Recall from earlier posts that the combination of ALEPH and LAMED form the Hebrew name El or God. The name Ishmael means God hears me or my God hears because the YOD or “ee” sound is the letter or sound for my/me and “shama” (produced by SHIN, MEM and AYIN) is the Hebrew word for hear. So, Ishmael (or ee shama el) is my God hears or God hears me. But, when you look at the Hebrew pictographs what you see is Genesis 16:11-13, “his hand will be against everyone and everyone’s hand against him, and he will live in hostility toward all his brothers…” and “You are the God who sees me…”

Here it is in the ancient Hebrew pictographs:

Ishmael in ancient Hebrew

Ishmael in ancient Hebrew

As much as Ishmael is a vivid picture of future strife, Isaac (meaning laughter) vividly depicts the replacement of Ishmael and the sacrifice God asks Abraham to make with Isaac. The Bible says Ishmael was a hunter or bowman, a man of the bow. Ishmael is a man of the bow because the bow is a symbol of covenant (see my discussion of the bow as covenant), and, while God’s covenant with Abraham was to be through Isaac, we are reminded that God also promised to make Ishmael a great nation.

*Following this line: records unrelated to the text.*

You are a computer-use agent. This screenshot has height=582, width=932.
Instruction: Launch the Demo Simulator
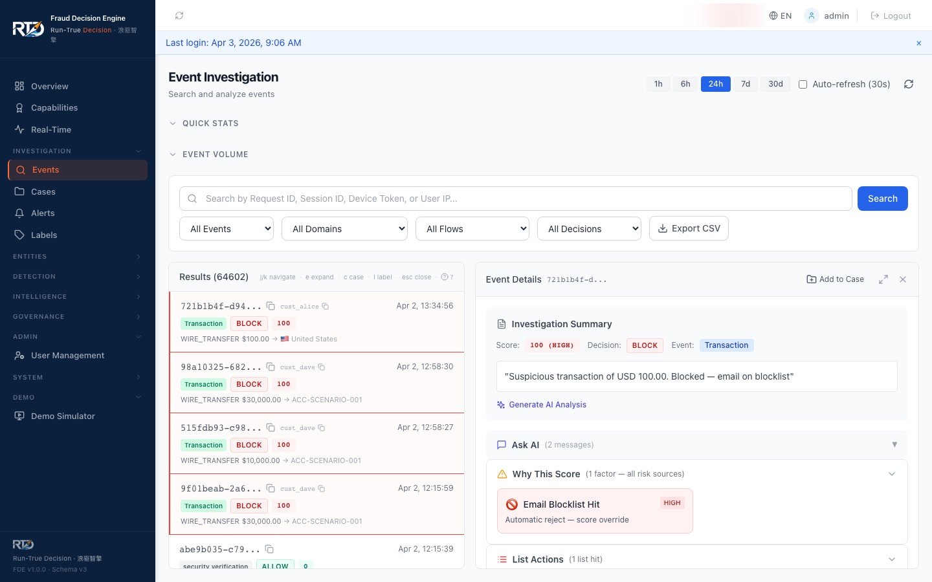[x=63, y=416]
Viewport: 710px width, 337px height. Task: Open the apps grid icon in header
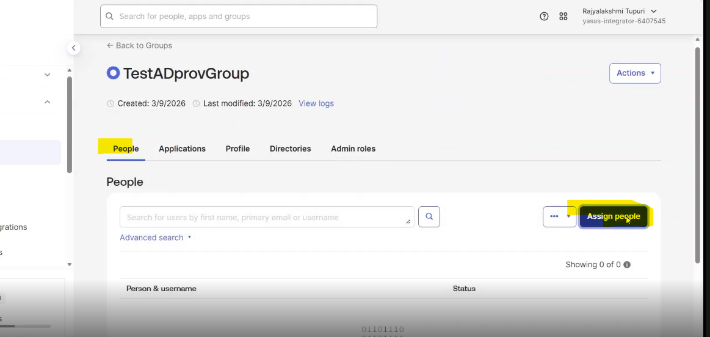(x=563, y=17)
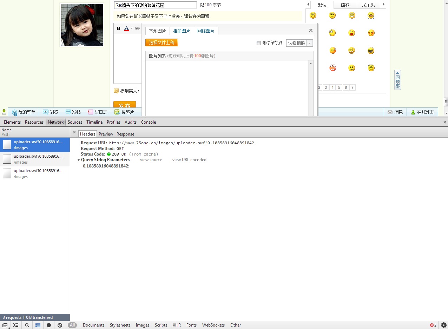Click the view URL encoded link
Image resolution: width=448 pixels, height=329 pixels.
coord(189,160)
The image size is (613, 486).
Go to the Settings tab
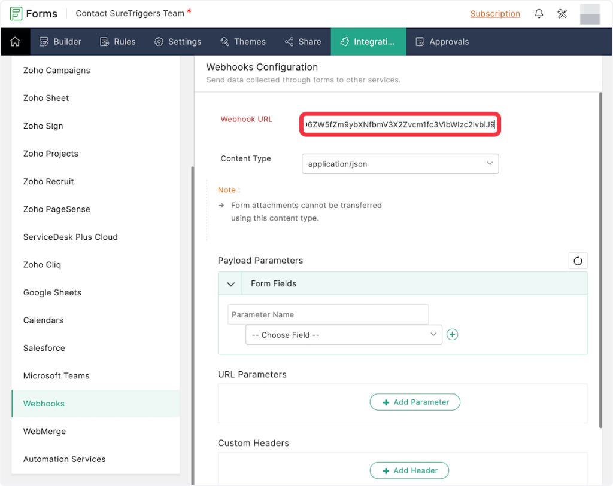(178, 42)
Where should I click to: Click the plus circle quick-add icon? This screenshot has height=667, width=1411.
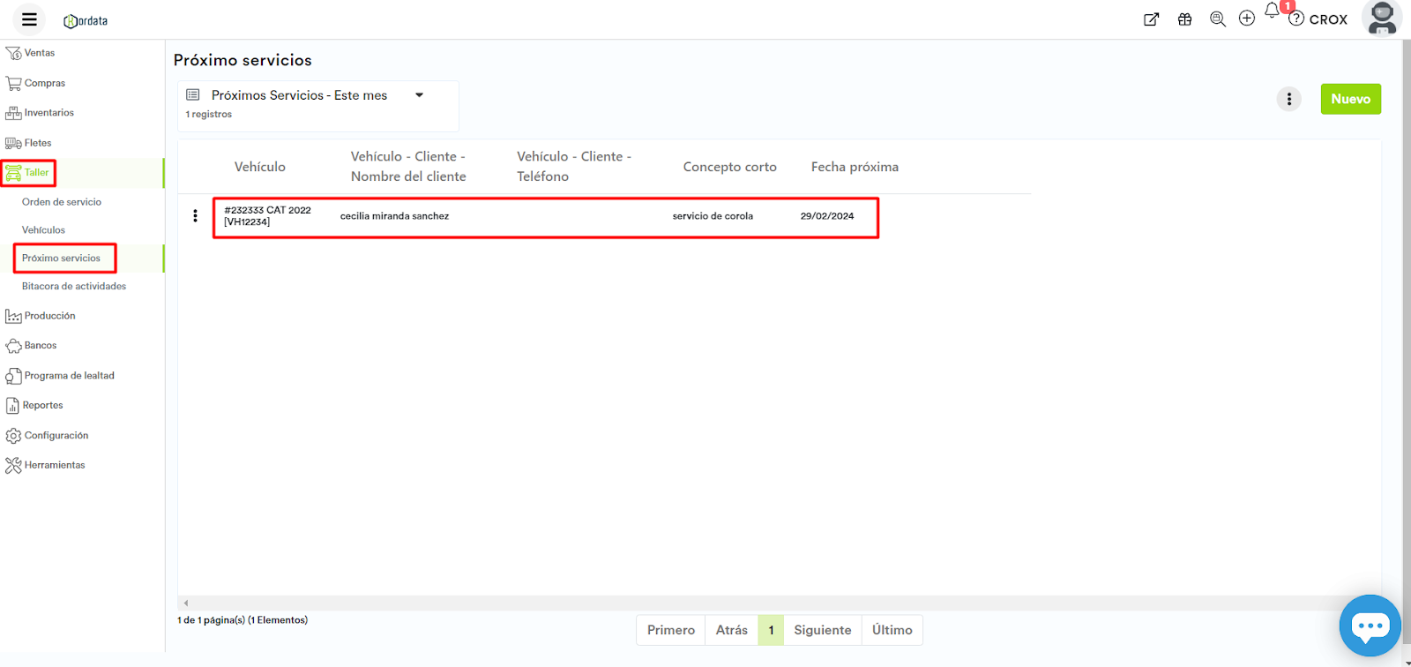[x=1246, y=19]
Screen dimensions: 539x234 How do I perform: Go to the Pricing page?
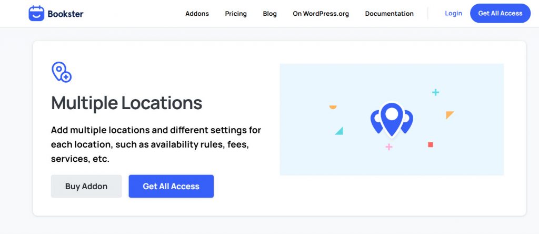coord(236,14)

Nevertheless, the Abrahamic covenant was through Isaac, and Ishmael was completely cut off from it. We can see this is the name Isaac. In Hebrew, Isaac is spelled YOD, TSADE, CHET and QUPH. Again, the YOD is pictured as a hand, meaning my or my efforts. TSADE is pictured as a man lying on his side or a fish hook meaning to hunt or fish. CHET is pictured as a wall or fence meaning to cut off. QUPH is pictured as a horizon meaning some sort of time element. So Isaac is a depiction of the relationship between Abraham and Ishmael: MY HUNTER (Ishmael the hunter or bowman) will be CUT OFF for all TIME, or the product of MY EFFORTS, the HUNTER is CUT OFF for all TIME.

Isaac in ancient Hebrew

Isaac in ancient Hebrew

Moveover, in the ultimate test of one’s faith, God asks Abraham to sacrifice Isaac. It is quite an amazing test, one I’m not sure many would pass. But, Abraham does, and it is recorded in this way:

Abraham built an altar there and arranged the wood on it. He bound his son Isaac and laid him on the altar, on top of the wood. Then he reached out his hand and took the knife to slay his son. But the angel of the LORD called out to him from heaven, “Abraham! Abraham!” “Here I am,” he replied. Do not lay a hand on the boy,” he said. “Do not do anything to him. Now I know that you fear God, because you have not withheld from me your son, your only son.” Gen 22:9-12

You can almost picture Abraham taking his son by the hand and then in his arms and laying him down to cut him with the knife, but the angel intervenes in the nick of time. What is truly remarkable is that this picture was painted before Isaac’s birth, when the Lord told Abraham, “your wife Sarah will bear you a son and You will call him Isaac…” Gen. 17:19. Actually, now that I think about it, all of these word pictures were painted before time began. They were only revealed later. Quite astounding!

Here is Isaac:

Isaac in ancient Hebrew

Isaac in ancient Hebrew

…lest anyone doubt the significance of a name!